Top of DATA RECORDS

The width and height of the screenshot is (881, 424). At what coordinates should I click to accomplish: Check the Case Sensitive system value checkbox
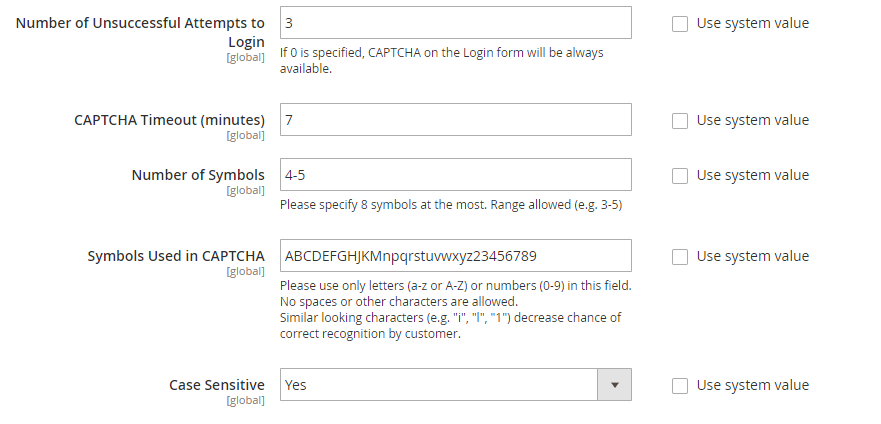680,386
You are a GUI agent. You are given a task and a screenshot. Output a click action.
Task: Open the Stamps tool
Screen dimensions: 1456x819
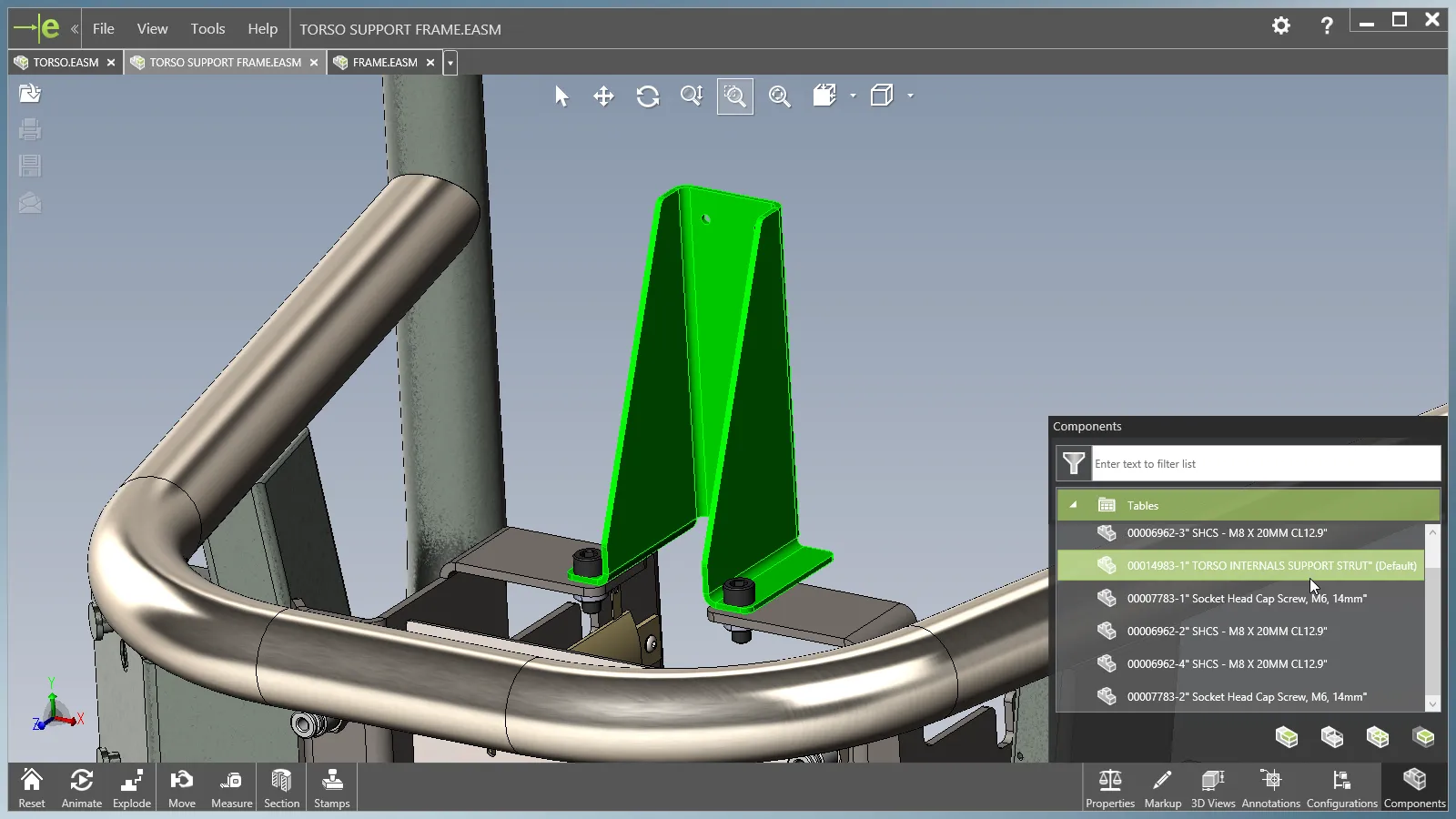pos(332,788)
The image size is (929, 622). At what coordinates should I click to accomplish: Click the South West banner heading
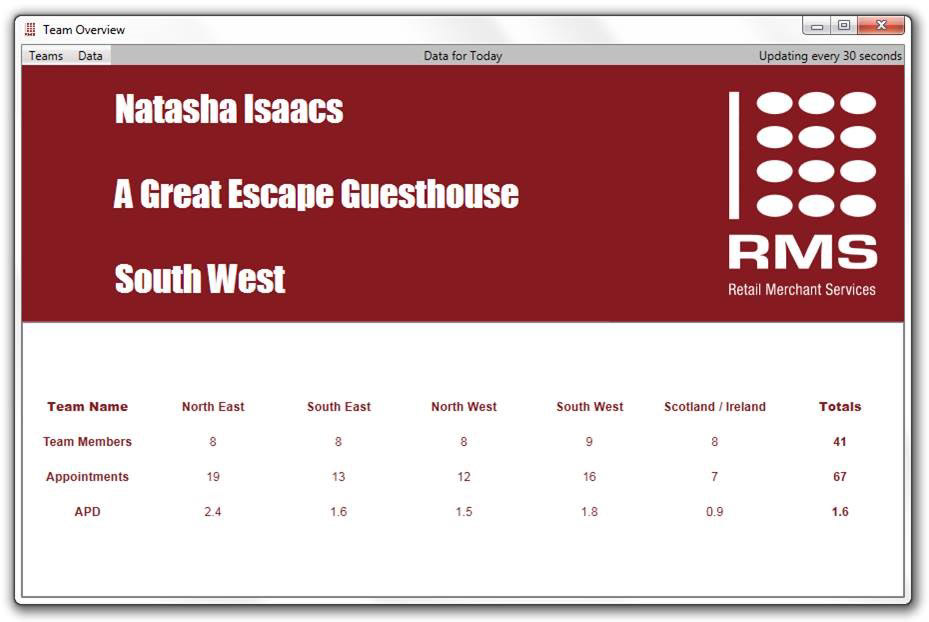pos(200,279)
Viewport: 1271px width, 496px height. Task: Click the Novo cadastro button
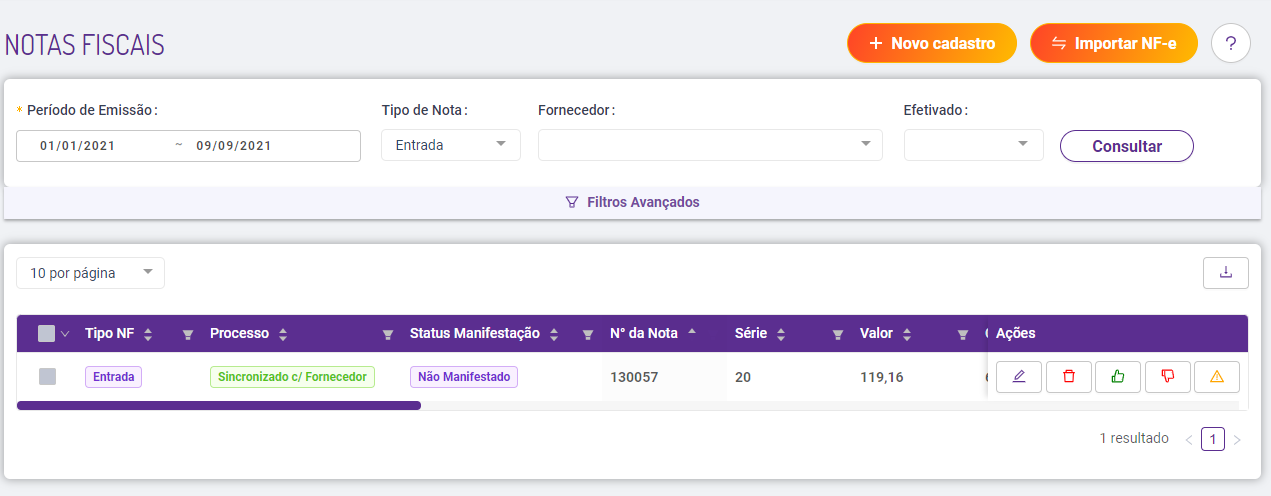click(931, 44)
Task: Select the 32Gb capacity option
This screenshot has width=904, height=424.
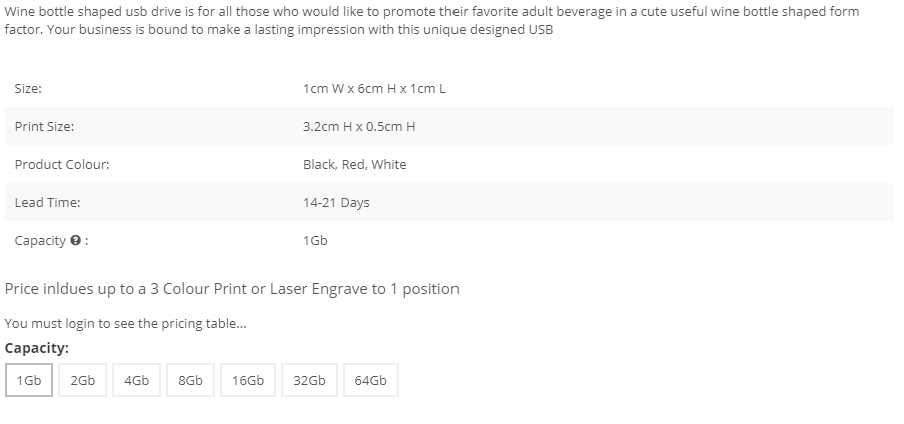Action: (309, 380)
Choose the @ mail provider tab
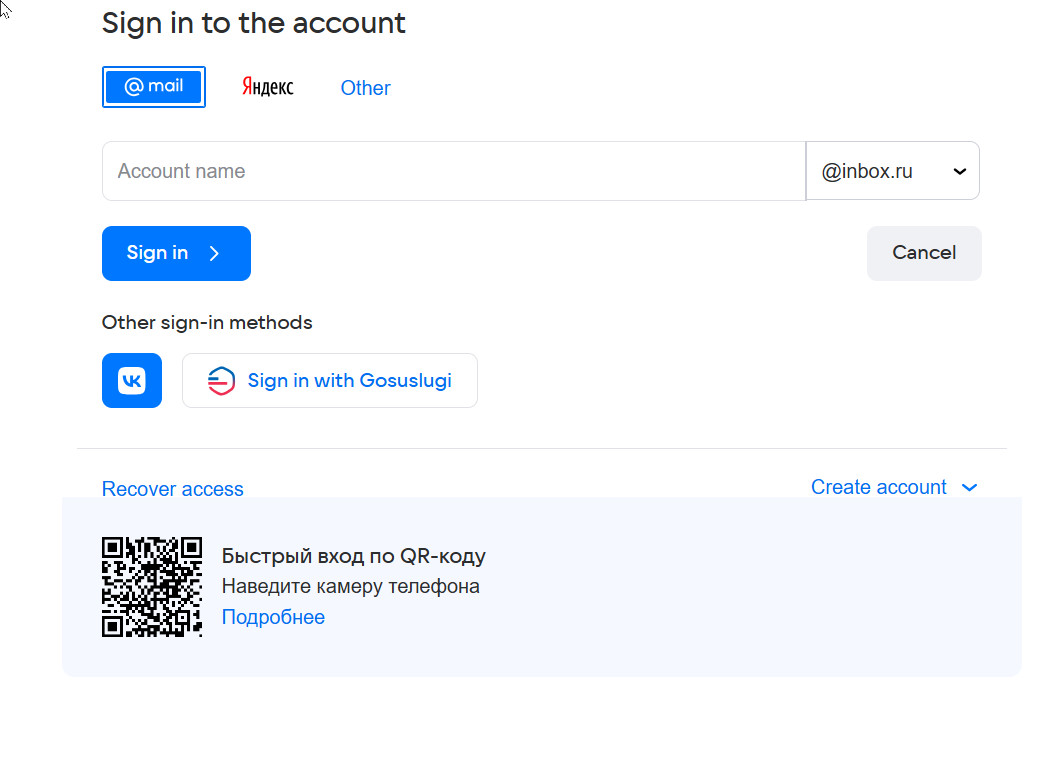 154,87
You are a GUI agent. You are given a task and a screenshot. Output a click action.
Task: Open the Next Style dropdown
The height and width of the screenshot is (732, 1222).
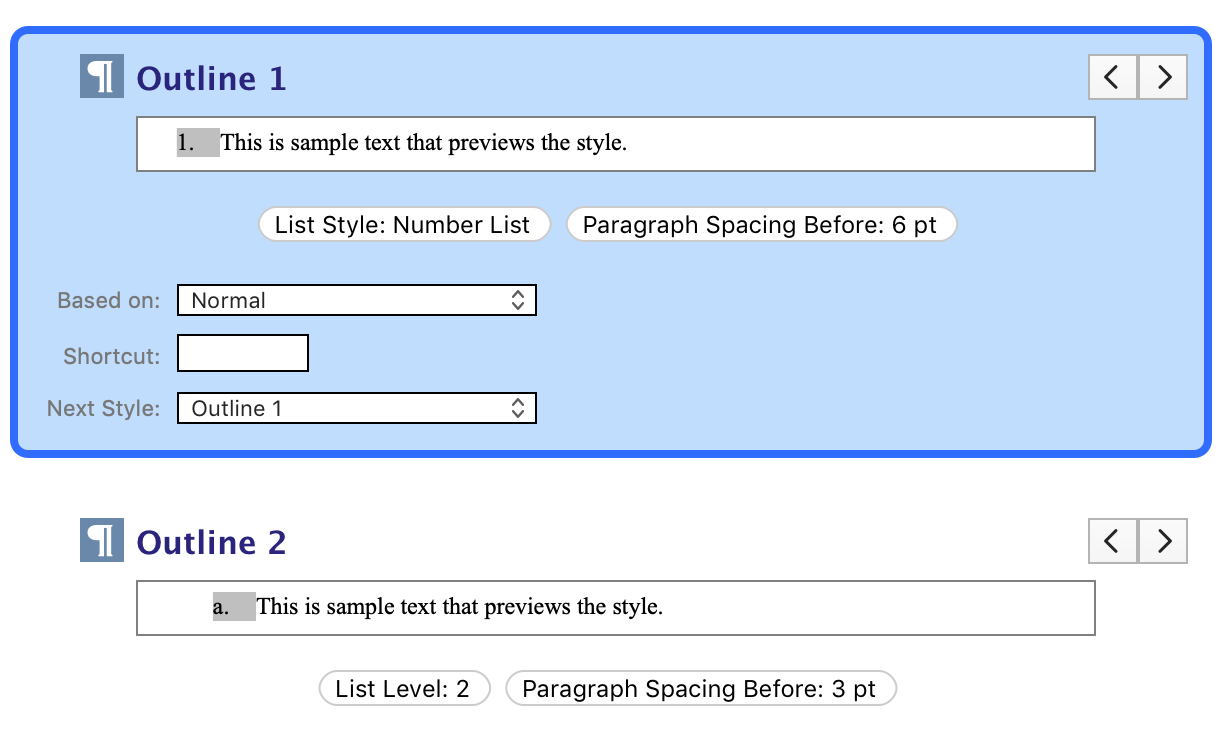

Bottom of DATA RECORDS

- _YOUR INSTRUCTIONS_: Pictures must be left out when the records are transcribed exactly.

- _RESULT OF THE EXERCISE_:
The width and height of the screenshot is (881, 424). At what coordinates should I click to accomplish: Check the Case Sensitive system value checkbox
680,386
You are a GUI agent. You are given a task and a screenshot. Output a click action.
Task: Open the Stamps tool
Screen dimensions: 1456x819
pos(332,788)
The image size is (929, 622). At what coordinates should I click to accomplish: Click the South West banner heading
pos(200,279)
Viewport: 1271px width, 496px height. Task: Click the Novo cadastro button
click(931, 44)
Task: Select the 32Gb capacity option
This screenshot has width=904, height=424.
Action: (309, 380)
Choose the @ mail provider tab
 154,87
You are a GUI agent. You are given a task and a screenshot. Output a click action.
Task: Open the Next Style dropdown
The height and width of the screenshot is (732, 1222).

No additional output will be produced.